Blacksmith meet cute

I met a blacksmith at a Christmas party the other day.

Not the usual meet cute, I grant you.

His name was Tom, and he’s not just any old blacksmith – he makes customised armour for battle re-enactments.

I’d assumed the armour used for such purposes was plastic, but no, it’s actual armour, manufactured from steel, and making it and selling it is quite the endeavour.

It takes 2-3 months to prepare most orders (with their biggest order taking 18 months to complete).

There’s more demand than supply in the UK, so they get plenty of work, but I wondered whether there might be competition from overseas.

He told me that while you can source cheaper armour from Eastern Europe, they can’t offer customised fitting, so his target market isn’t interested in lower prices from further afield.

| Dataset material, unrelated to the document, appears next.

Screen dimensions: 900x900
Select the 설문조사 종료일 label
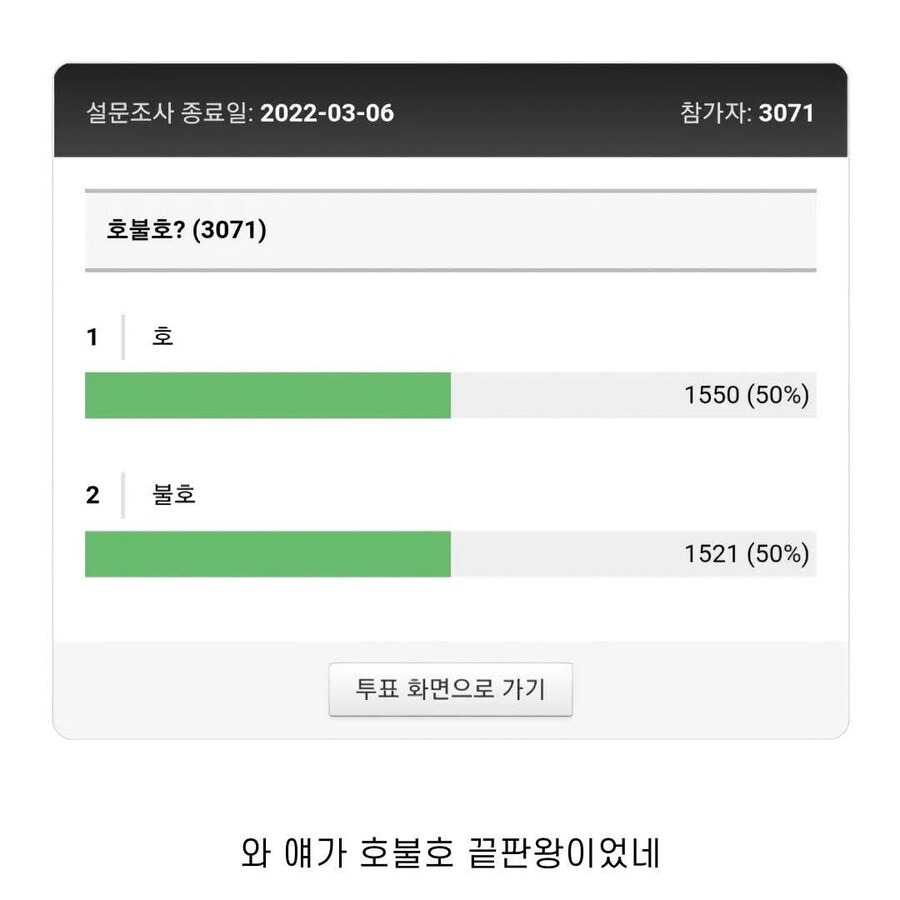[170, 113]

That’s when I forgot the hat I was supposed to have on.

Rather than “entertained guest at the party”, I immediately put on my “business owner who loves sales, niche offerings, and pricing”.

I immediately jumped in with, “Wow, that is brilliant, you have a trapped market, you can charge whatever you want!”.

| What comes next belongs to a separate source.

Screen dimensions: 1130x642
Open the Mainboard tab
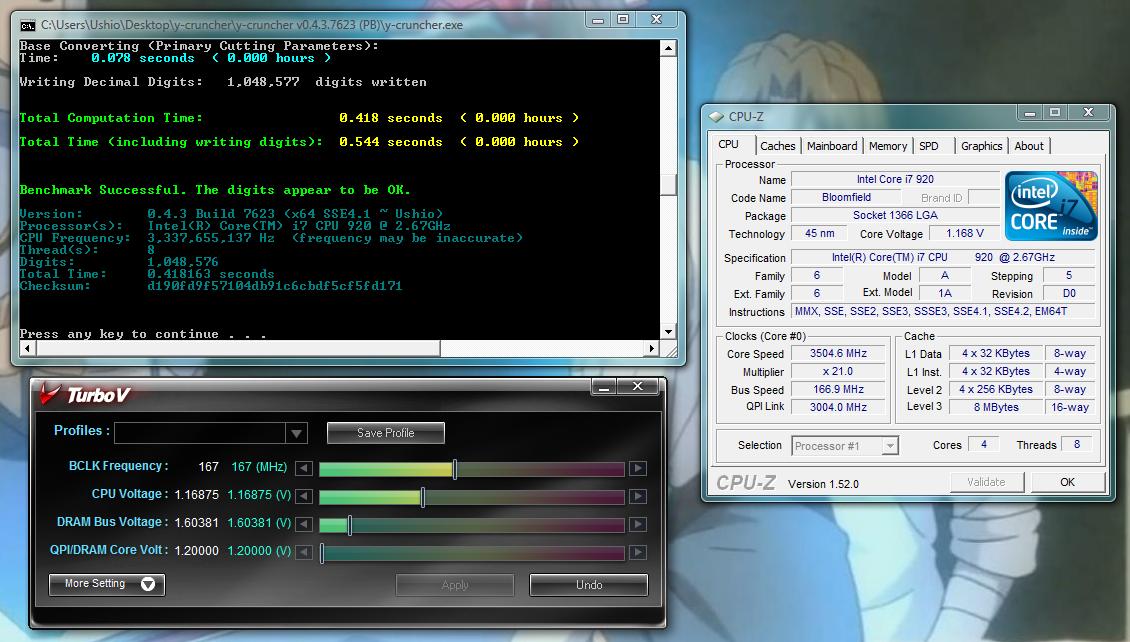(x=832, y=146)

Tom looked at me blankly: “No, we can’t because it is a luxury item. People don’t have spare money for luxury items. You can increase the price on something they need, but not on a luxury item”.

Still not reading the room, I replied with, “Look at Rolex. Who NEEDS a Rolex? No one. But there are plenty of people willing and able to pay them £19,000 for a glorified Casio watch!”.

“Armour is not like a Rolex”.

“No, it is even better, as it is not even conceivably utilitarian. If they have the spare money to buy customised armour, then they won’t miss an extra £500 or £1,000 for the same armour, which would be pure profit. “

“No, that is not how luxury goods work”.

And that is when I realised I was talking to the blacksmith. Not the business owner, not the sales and marketing guy.

Tom was extremely able when it came to producing armour. But it was down to someone else to sell it, so he didn’t have to worry himself about trifling things like price elasticity.